Target is on a path to consolidate its suite of mobile apps into one, combining mobile shopping, the loyalty program and payments in a single place after experimenting with a litany of separate apps.
Over the past decade, the retailer rolled out a number of consumer-facing apps: the Target app, launched ten years ago; pharmacy app Healthful; bridal and baby registry app Registry; discount offers app Cartwheel; and Target Connected, a companion app for its connected lights system launched in 2018.
As of now, three of these consumer-facing app platforms are active: Target, Target Connected and Registry — fusing as much of the shopping experience into the main app, while the two remaining companion apps cater to highly specific use cases outside of the core retail experience. Cartwheel was folded into the main Target app in 2017, while Healthful was shut down.
In centralizing its apps, Target is joining other retailers that have moved away from single-use platforms. And while Walmart has a number of internal employee workflow apps, its consumer-facing app strategy focuses on two apps: one for general shopping and another for its e-commerce grocery business. Target declined to comment on the record.
“There is a big push for ‘super apps,'” said James Lanyon, vp of strategy and innovation at T3, a digital agency that develops apps for retailers. “We think about WeChat as the most prolific version of that — it’s about how can we capture a person’s entire commercial existence into the app.”
While mobile apps are table stakes for large stores, they take resources to maintain, and have the potential to put off customers if the user experience is clunky. Some retailers may have resisted app consolidation due to capacity and internal organization-related challenges. Big-box stores are pulling various functions into their core mobile apps, including loyalty, payments, delivery and pickup. It’s a strategy to further lock in their most loyal customers. By contrast, a multi-app strategy subdivides the potential customer base.
Merging Cartwheel and Target may have been motivated by the desire to increase sales, said Gene Liebel, co-founder of digital agency Work & Co.
“By merging Target’s apps, they’re betting that they’re going to get more people to discover how good online shopping is and encourage people to join the loyalty program — loyalty leads to more frequency of shopping and higher basket sizes,” he said.

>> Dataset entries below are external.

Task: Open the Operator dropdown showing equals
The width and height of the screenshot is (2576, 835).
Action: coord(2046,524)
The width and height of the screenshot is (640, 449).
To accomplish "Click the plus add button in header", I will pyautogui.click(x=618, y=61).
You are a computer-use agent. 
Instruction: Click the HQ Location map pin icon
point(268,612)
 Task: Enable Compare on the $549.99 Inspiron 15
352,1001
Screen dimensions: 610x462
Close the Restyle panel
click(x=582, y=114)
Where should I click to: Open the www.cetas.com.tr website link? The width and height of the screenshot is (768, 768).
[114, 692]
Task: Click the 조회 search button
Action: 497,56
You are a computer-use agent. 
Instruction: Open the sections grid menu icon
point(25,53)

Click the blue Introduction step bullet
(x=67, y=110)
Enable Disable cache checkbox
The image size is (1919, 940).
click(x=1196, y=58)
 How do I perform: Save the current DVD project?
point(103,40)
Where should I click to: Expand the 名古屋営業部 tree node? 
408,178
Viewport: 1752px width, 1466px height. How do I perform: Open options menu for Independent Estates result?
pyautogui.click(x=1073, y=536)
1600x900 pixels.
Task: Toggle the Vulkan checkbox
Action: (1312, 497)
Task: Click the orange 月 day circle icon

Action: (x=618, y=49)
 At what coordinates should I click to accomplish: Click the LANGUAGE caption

Per TechCrunch, at the time Target absorbed Cartwheel, the discount app was more popular than the main app, appearing in “Top 10” most popular shopping app lists (the main app was in the “Top 2o”) and was reportedly downloaded 40 million times.
The objective was to fuse loyalty, discounts and a digital catalog into a single platform to drive more sales volume.
Another motivation for merging shopping, discounts and the loyalty program in one place is to ensure seamless mobile payments, said Liebel. Target launched its barcode-based mobile payments tool Wallet in December 2017; it lives within the retailer’s primary app.
“It would be clumsy to support mobile payments in-store without integrating — the customer would often have to scan a barcode multiple times [in a separate platform],” Liebel said. The challenge with consolidation, however, is discoverability — a hurdle many brands are trying to crack.
Jonathan Smalley, CEO of data analytics company Yaguara, which also has retail clients, agrees that converting prospects into customers is likely the primary driver for app consolidation. A key consideration for the retailer, he said, is trying to entice customers who may not already be loyal, exclusive Target customers, and who may choose to peruse goods in multi-brand platforms like Postmates.
“I’m curious how this is going to affect customers using other channels, especially if more millennials become customers,” he said. “Consolidating into a single app makes [the retailer] own that data, but you need to be careful not to silo yourself from those top-of-funnel users by integrating with other applications.”